David Krauss, Senior Hardware Engineer, Yavapai Systems
Heat in our machines is one of my biggest worries and a major cause of that elevated forehead you see in the picture above. I make its reduction the number one issue around here. Because I feel that heat is such an important factor in reliability I am writing this to show what we do to control it and why we fear it so, in the hope that you will be convinced and follow our example. If it inspires you to buy one of our systems... so much the better. I am the perfect guy for this job. I was born and grew up in the Senora Desert in southern Arizona where we spend half the year figuring out how to keep things cool (mainly ourselves).
Most people figure if the little rinky-dink 40 cfm fan in the power supply is still turning and there are no dust bunnies clogging up the vents they have done due diligence. These same folks will often ignore that big wad of ribbon cable obstructing the air channels. To illustrate just what can be done, the server which you're connected to right now (which is sitting in an attic in San Francisco) is exhausting air at 75 degrees F. The ambient room temperature is 73.9 F., a rise of 1.1 degrees! The Athlon Super Server on the bench is showing a 6.3 degree rise over ambient The workstation I am using (a pentium II Klamath, not one of ours), for comparison, shows an internal case temperature of over 100 F., 28 degrees over ambient!

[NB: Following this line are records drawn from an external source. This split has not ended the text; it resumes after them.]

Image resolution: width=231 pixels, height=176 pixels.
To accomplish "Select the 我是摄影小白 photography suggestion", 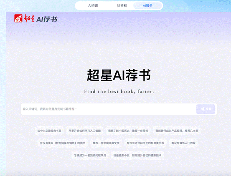I will (137, 155).
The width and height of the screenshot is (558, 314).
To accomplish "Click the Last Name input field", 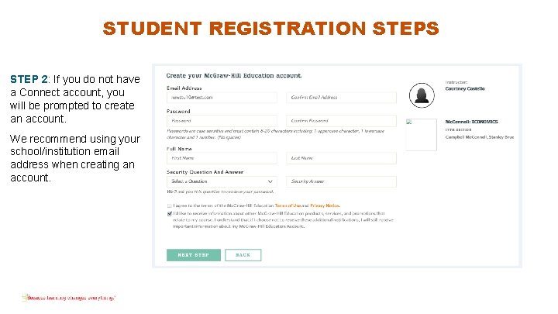I will click(x=342, y=158).
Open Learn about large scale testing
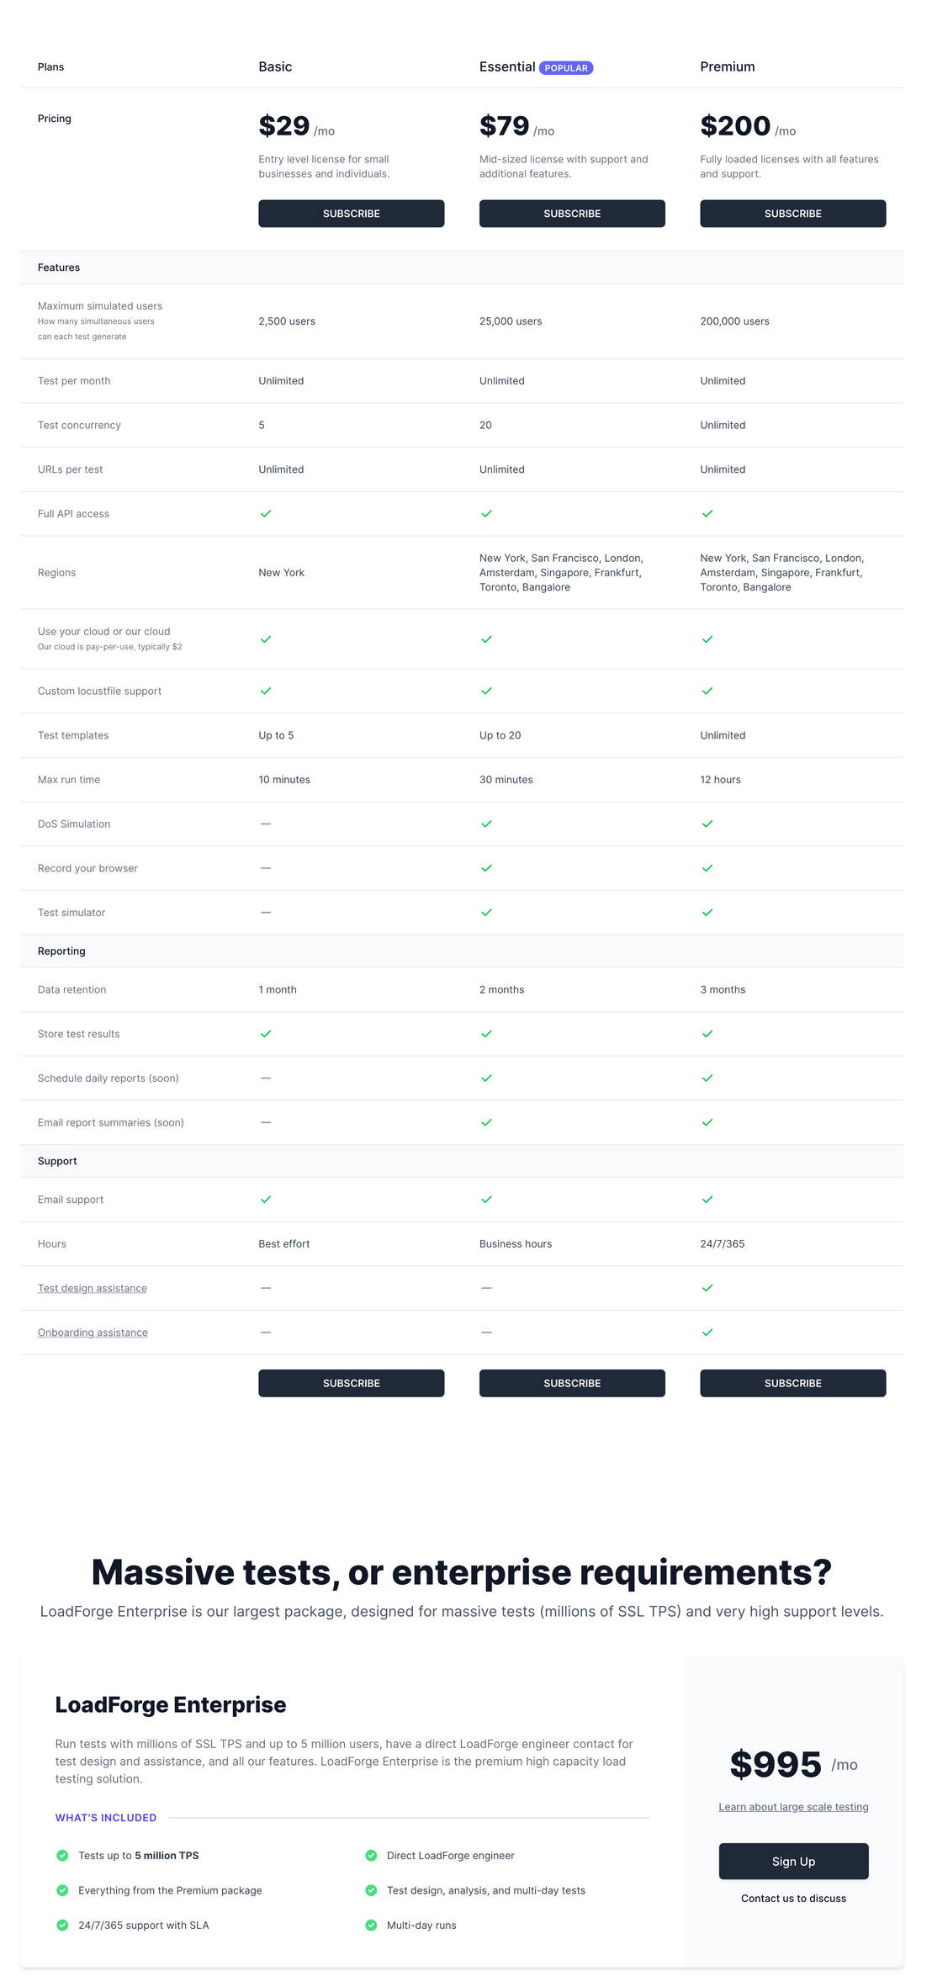The image size is (932, 1987). point(792,1806)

Why worry? Nothing degrades reliability like heat Every body has seen a computer operating so hot it blisters the paint on the case but it still runs. No arguments... but for how long? Since my job is to build machines that must operate reliably 24 hours a day, seven days a week, only shut down when the motherboard is obsolete and must be replaced, I can't risk stuff like that. Heat breaks down insulating materiels and degrades junction performance in IC's. It breaks down lubricants and bearings in disk drives and cooling fans (ironic, that). It causes the values of passive components (resistors and capacitors) to change over time. Everybody knows that over clocking shortens CPU life. Why?, because it raises junction temperature (makes them run hotter, Duh!).
OK, so what can I do about it? Well for starters we:
1.) Look inside the case. If you see a rat's nest of wires you've found a good place to start. Wires are fine for conducting electrons but air doesn't go through them worth a hoot! Get yourself a big hand full of wire ties and some adhesive hold downs and neaten that mess up. Get everything out of the airflow and away from obvious heat sources like memory, CPU's, complex logic (IC's) and vents in the case and power supply. Don't forget that big new graphics card you bought. Its powerful chip that makes your games fly like the wind can generate more heat than your CPU in some cases. Leave the slot next to it empty if you can. Give it some room to breathe.

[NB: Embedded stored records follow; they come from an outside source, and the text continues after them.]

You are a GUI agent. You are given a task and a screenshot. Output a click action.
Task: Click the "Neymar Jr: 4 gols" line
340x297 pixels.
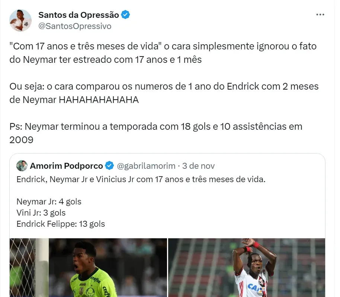coord(49,202)

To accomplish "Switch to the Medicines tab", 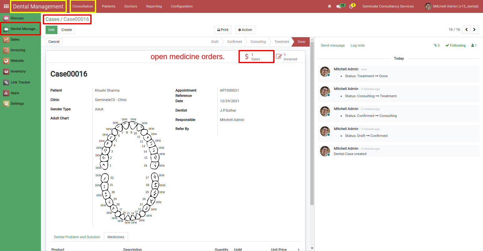I will point(116,237).
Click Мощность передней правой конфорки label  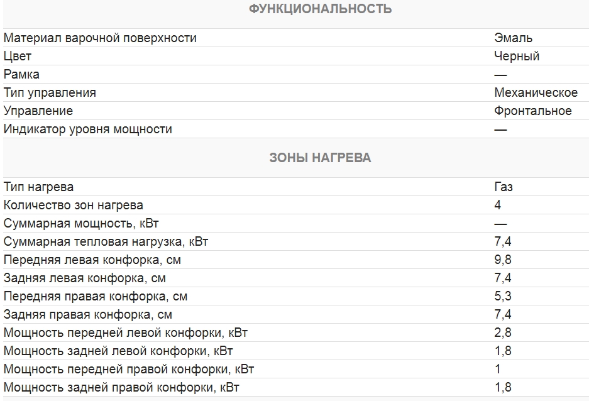(129, 370)
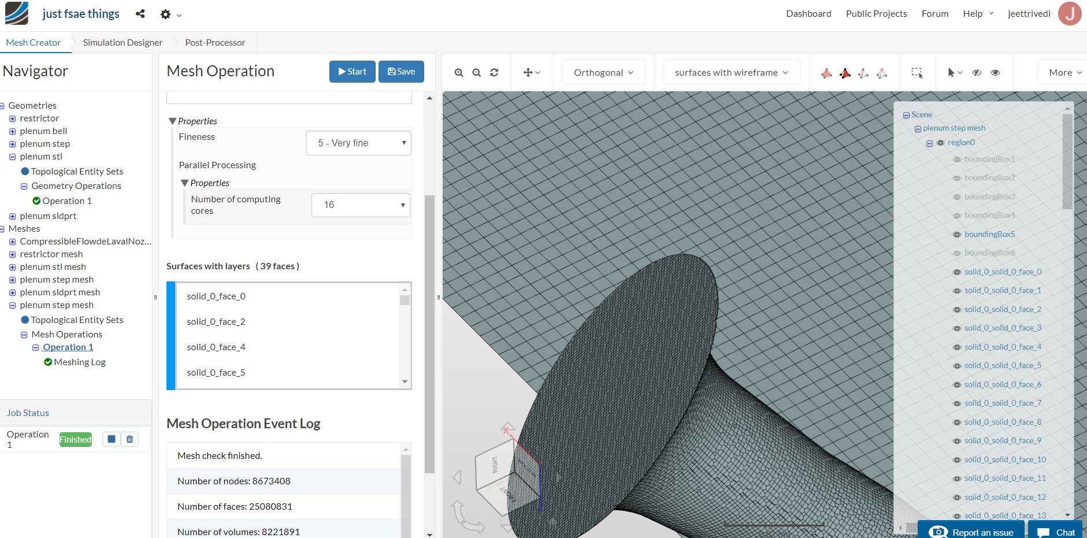Screen dimensions: 1087x538
Task: Open the Meshing Log link
Action: tap(80, 362)
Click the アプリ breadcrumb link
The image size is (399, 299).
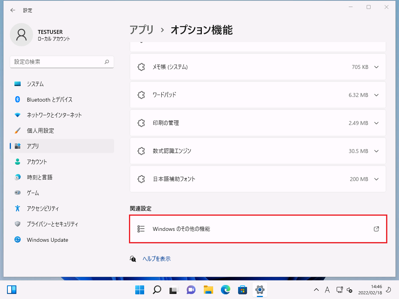tap(142, 30)
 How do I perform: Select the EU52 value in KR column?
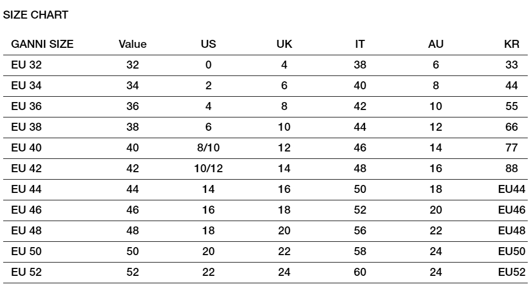click(512, 272)
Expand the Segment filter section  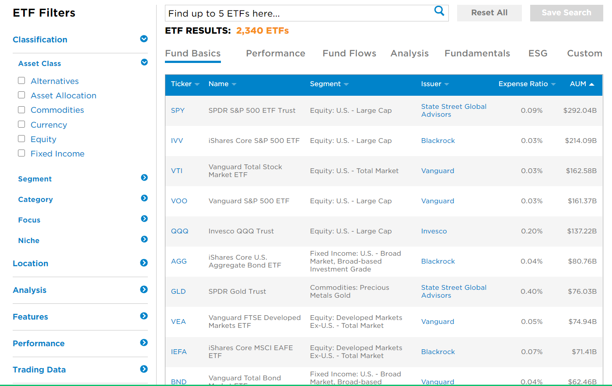pyautogui.click(x=144, y=177)
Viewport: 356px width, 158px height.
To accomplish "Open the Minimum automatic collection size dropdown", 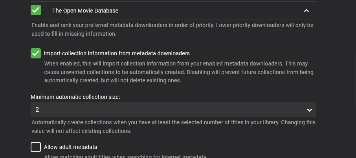I will point(173,110).
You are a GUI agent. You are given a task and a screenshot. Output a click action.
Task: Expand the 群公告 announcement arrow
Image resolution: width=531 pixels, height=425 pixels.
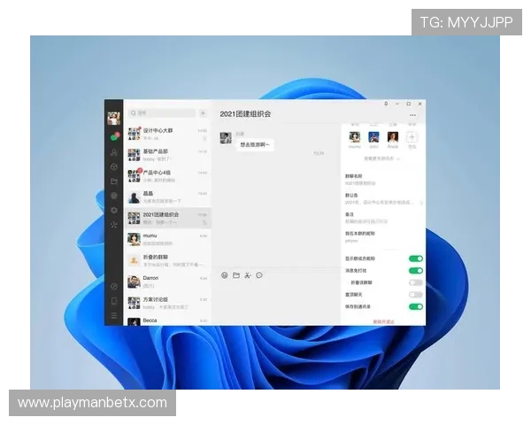420,201
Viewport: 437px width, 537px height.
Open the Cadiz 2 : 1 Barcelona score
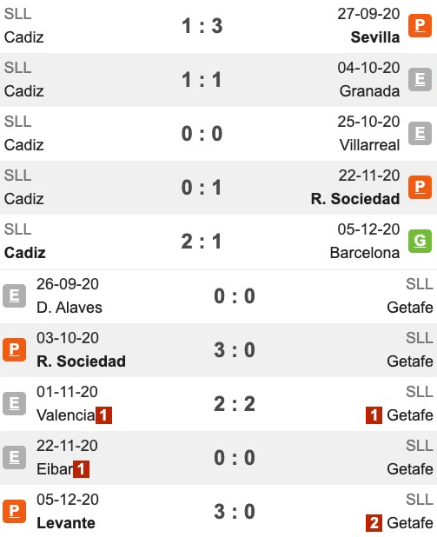click(202, 241)
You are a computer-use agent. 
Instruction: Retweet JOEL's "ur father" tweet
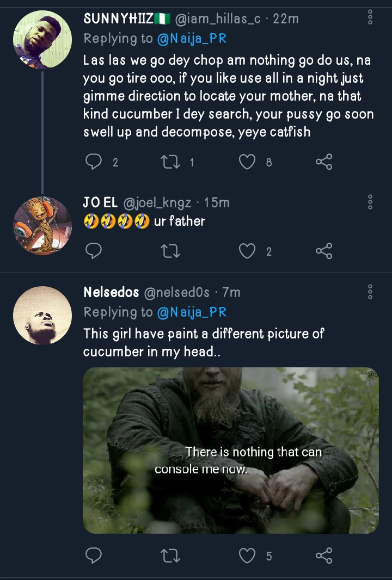click(172, 251)
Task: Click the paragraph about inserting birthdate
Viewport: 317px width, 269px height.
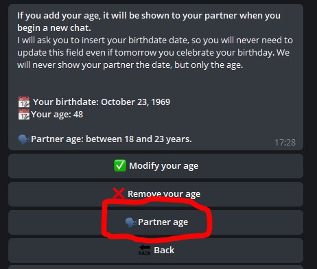Action: (x=155, y=53)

2.) Feel around. Let the system run for an hour then stick your fingers into every nook and cranny. Don't worry, as long as you stay away from the inside of the power supply (and the power switch on older AT style units) there's nothing in there that will hurt you. Put your finger on every chip. If you find one that feels hot glue a heat sink onto it. The same goes for drives. It may seem silly but we often have to use Seagate Barracuda drives. When we do we firmly attach a large heat sink to the top plate of the drive. We then drill holes in the bottom of the case and mount the drive in the airflow of the auxiliary fan. For our other machines we select drives for (among other things) the amount of heat that they generate. For this we have found that most Maxtor, Fujitsu and IBM's do very well. Most high speed (7,200 or 10,000 RPM) drives cause problems. While we all hold the Seagate Barracuda family of SCSI UW in high regard for their performance, we usually find that we can get equivalent data rates from a pair (or more) of lesser IDE drives and a RAID interleaving controller like those from Promise Technology and others. The net thermal efficiency is much better. If you find a board (like the Riva TNT2 video cards) that is offensively hot try to shuffle other boards around to leave a vacant slot next to its component side. Remember, air can't cool what it can't get to. If you can, glue an inexpensive CPU cooler to the main offending chip. Some manufacturers (Creative Labs, for instance) do this for you. Unfortunately, to meet the spacing requirements for the board, they often skimp on the assembly. A larger fan and sink will function with far greater efficiency but its size will block the adjacent slot. Use your own judgement here.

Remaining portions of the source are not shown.